Richard Park, a third generation farmer from Low Sizergh Farm near Kendal, picked up the accolade at BBC Countryfile Live at Blenheim Palace in Oxfordshire.

The awards celebrate the very best produce from the National Trust’s 1,500 tenant farmers and estates across England, Wales and Northern Ireland.

Products not only have to excel in taste, but entrants also have to pass environmental standards and guarantee the quality and origin of ingredients and high standards of production.

Mr Park, who looks after the 341 acre farm, its 170 cows, 700 hens and 200 sheep, said the award recognised everything that was important to the family.

"That includes celebrating wonderful local produce, connecting people to the place where their food comes from and taking good care of the land and its livestock," he said.

"Raw milk is milk that is straight from the cow – it has not been pasteurised or homogenised. You can detect subtle changes in its flavour depending on the time of year and the cow’s diet. Its taste and nutritional value make it popular with those on certain diets, fitness enthusiasts and people who remember the taste of green top milk."

The farm’s Holstein and Swedish Red dairy cows produce 1.4 million litres of milk a year of which 20,000 litres is turned into cheese and 5,000 litres into ice cream.

The vending machine, which was installed in March, is just yards from the milking parlour with sales exceeding expectations by averaging 60 to 70 litres a day.

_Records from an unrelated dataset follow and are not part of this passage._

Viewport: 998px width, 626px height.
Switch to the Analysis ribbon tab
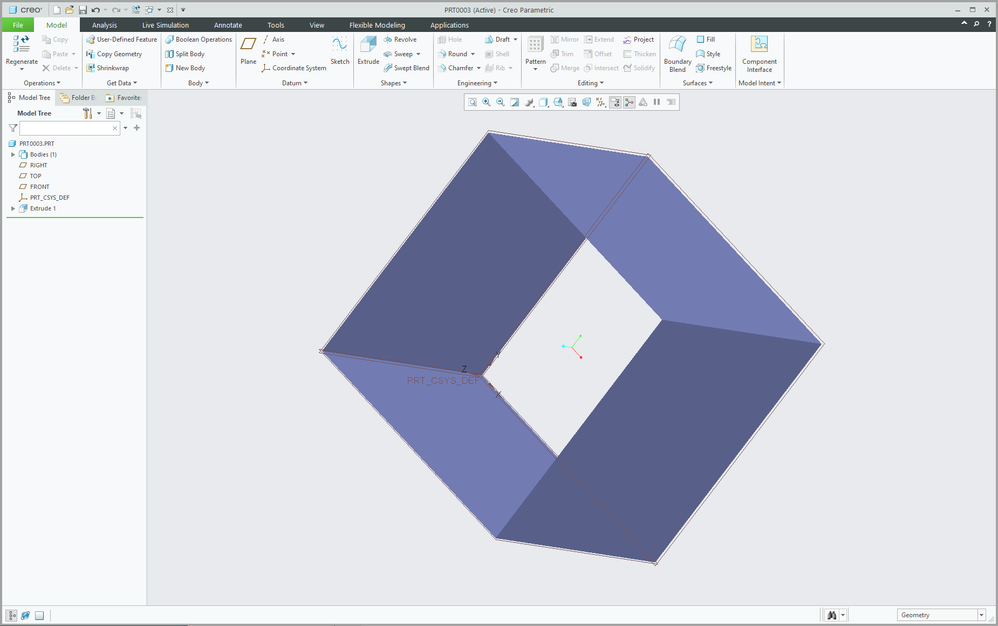(x=104, y=25)
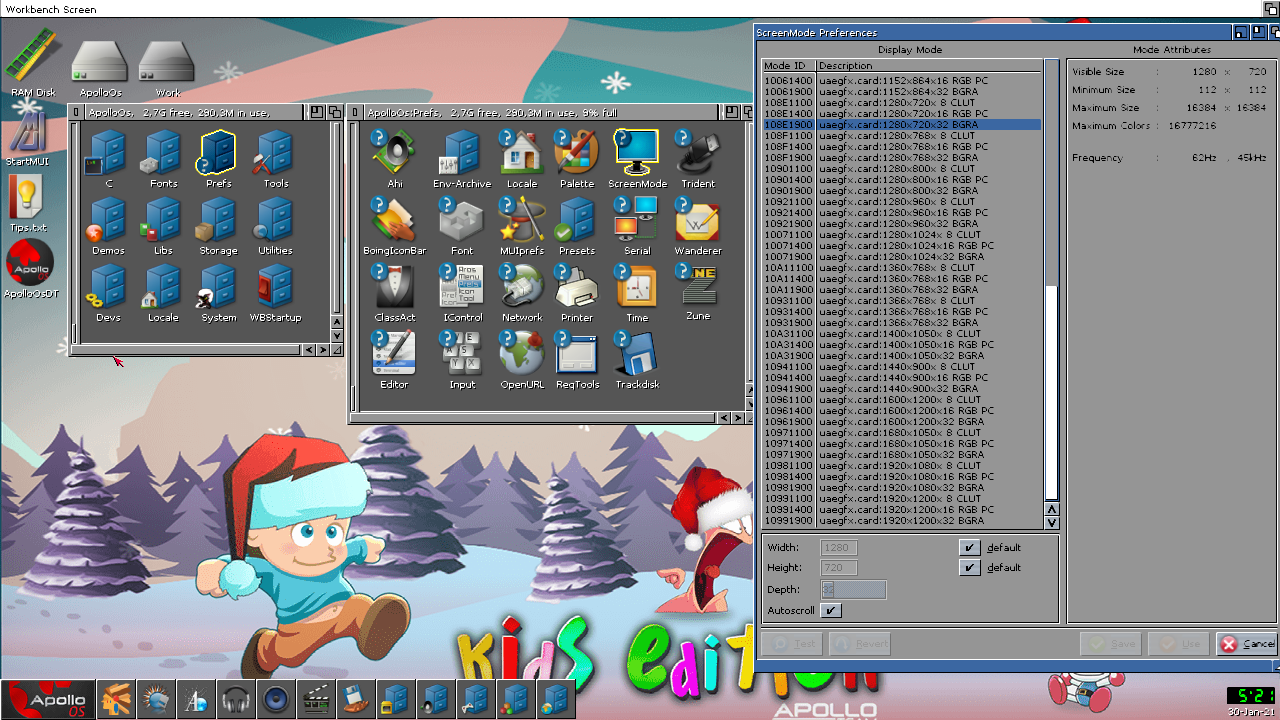Toggle the Width default checkbox

tap(969, 547)
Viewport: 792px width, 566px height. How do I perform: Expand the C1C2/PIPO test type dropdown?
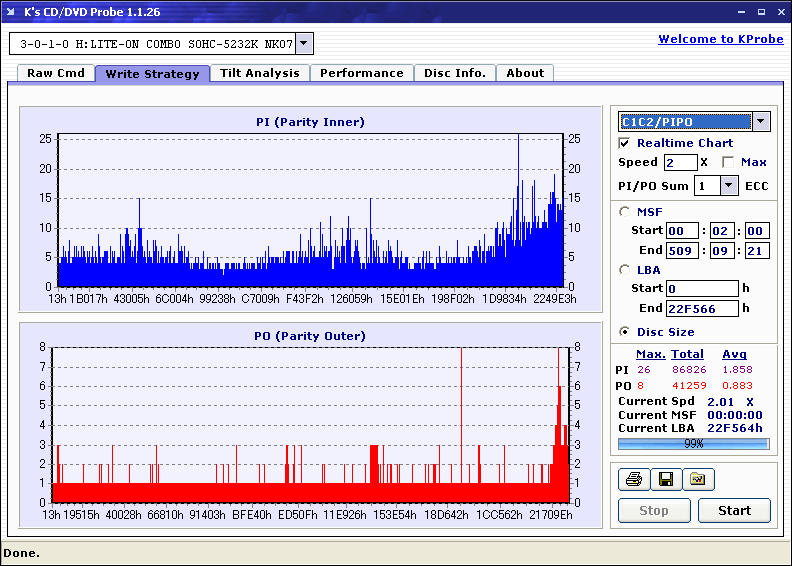761,121

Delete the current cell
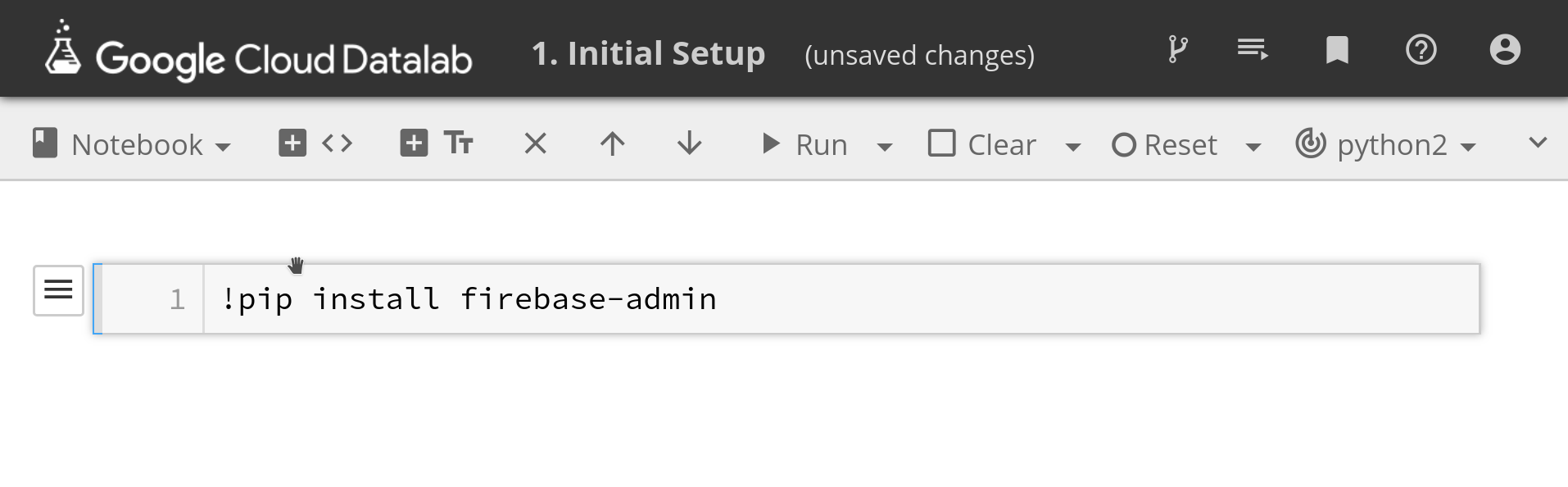click(534, 143)
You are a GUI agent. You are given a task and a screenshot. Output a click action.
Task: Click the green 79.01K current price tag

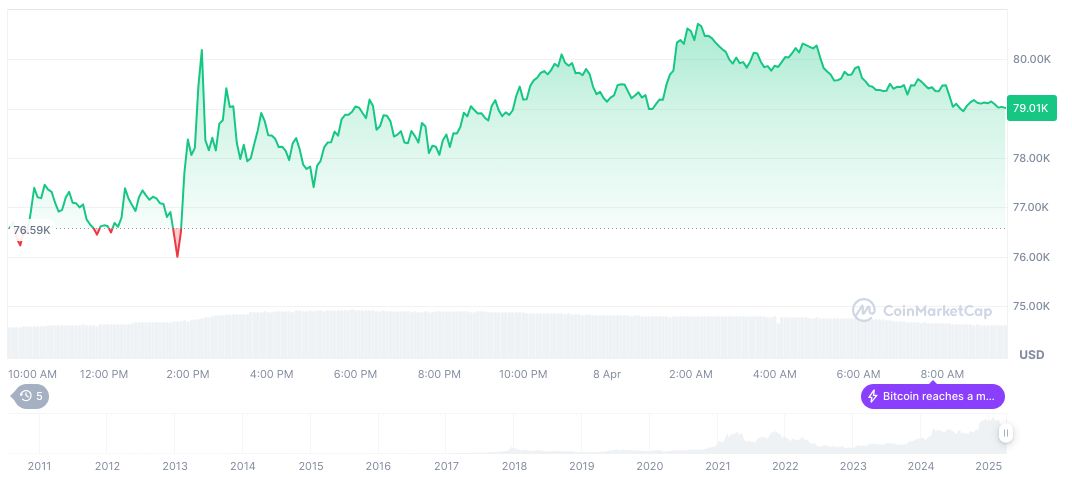click(x=1030, y=108)
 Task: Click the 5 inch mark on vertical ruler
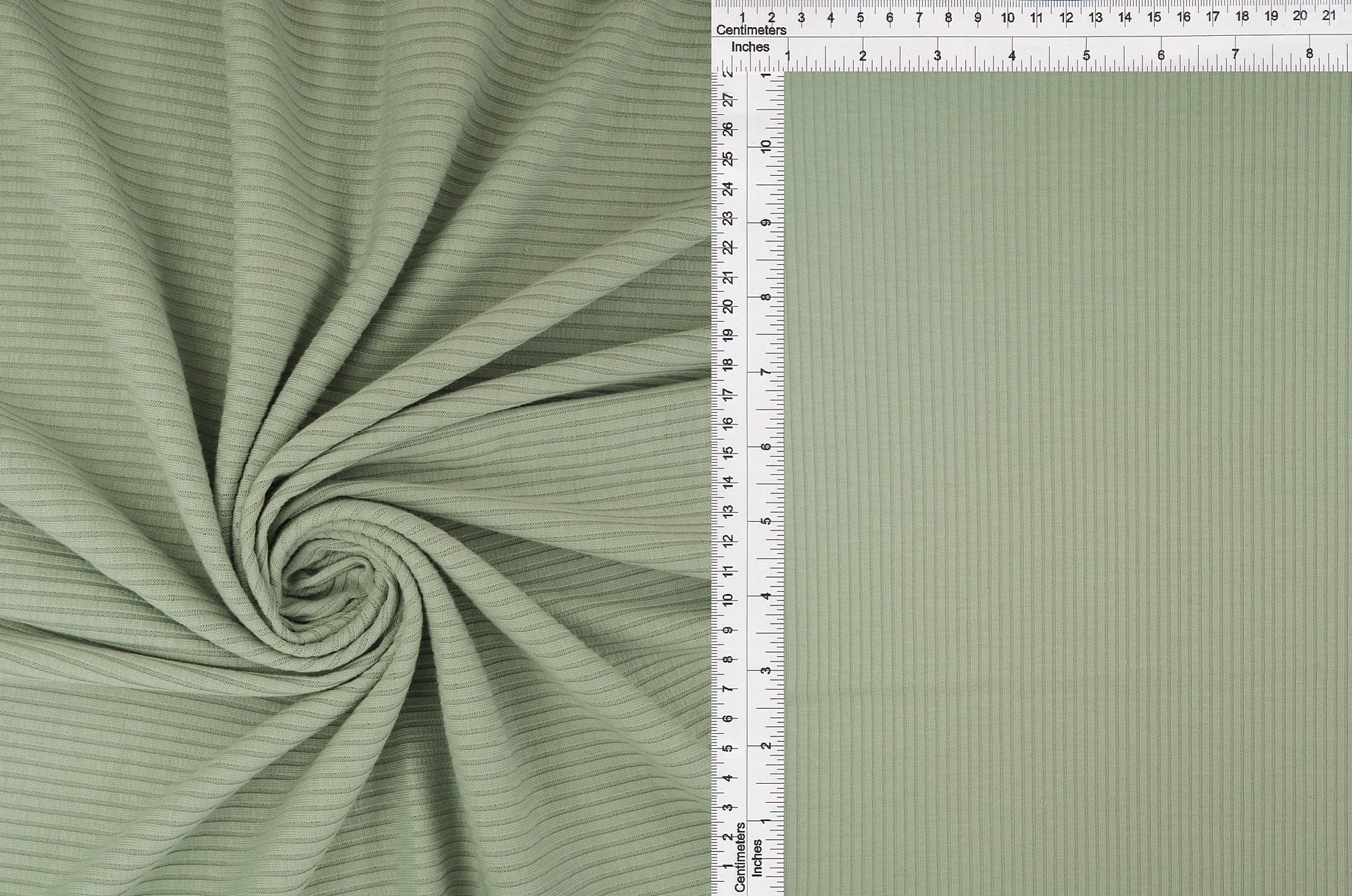click(x=766, y=521)
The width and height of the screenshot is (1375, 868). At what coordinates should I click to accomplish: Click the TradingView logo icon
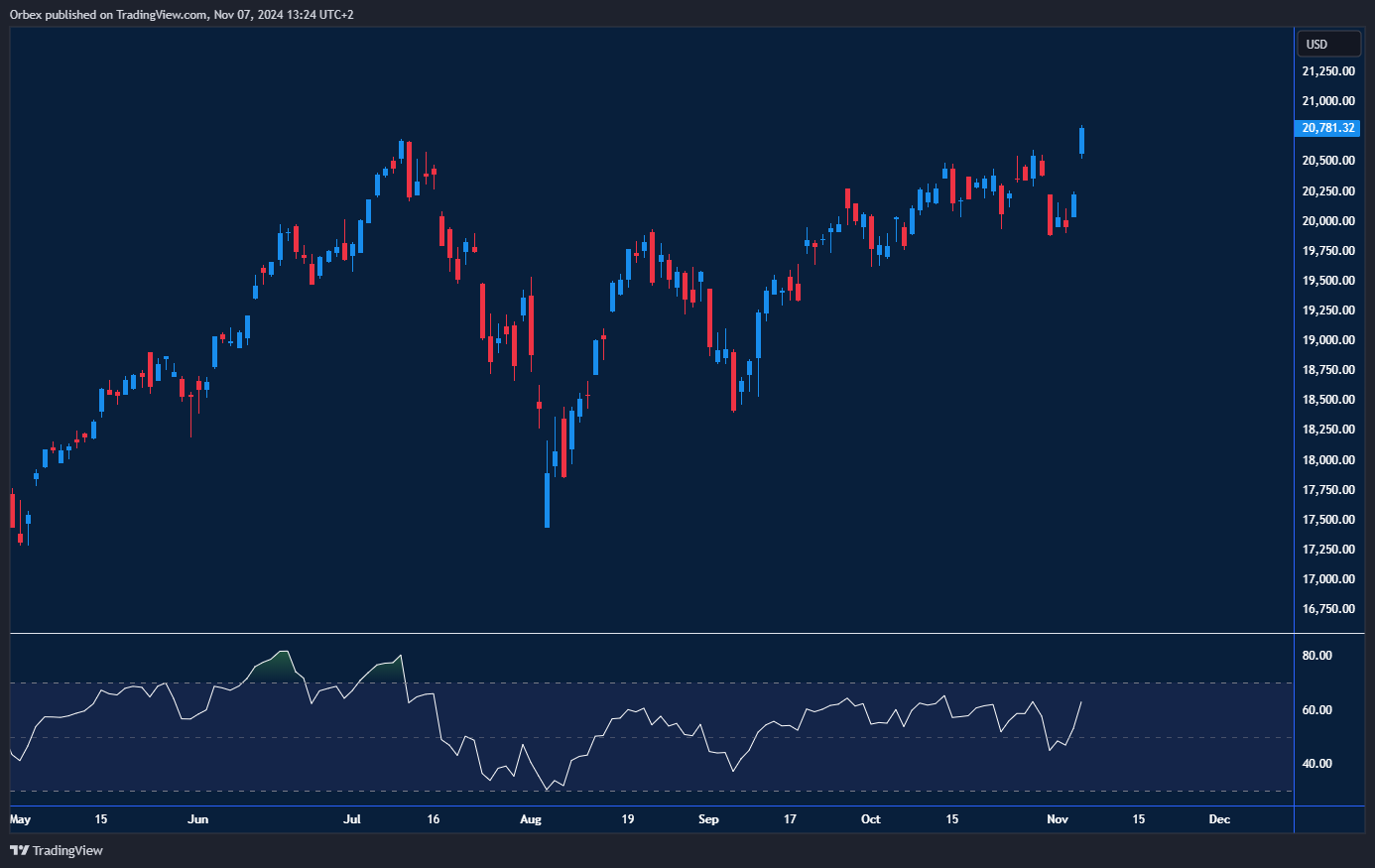click(x=19, y=850)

"It’s quickly proved to be a popular and good investment," said Mr Park. "We get £1.30p per litre compared to £0.23p for the milk which we sell to a co-operative. Plus there’s another benefit. I get first hand feed-back from customers at the farm – something which doesn’t happen with commercial collections.

Diversification is a family tradition. Mr Park's grandfather turned some of the milk into butter and sold it at Kendal market in the 1930s. His parents opened livery facilities and pick your own strawberries and, during the 1990s, opened a farm shop, tea room, farm trail and orchards.

"In 2002 Growing Well, a mental health charity, started operating from the farm," said Mr Park. "Diversification has been a way of life for us for at least three generations allowing the farm to prosper."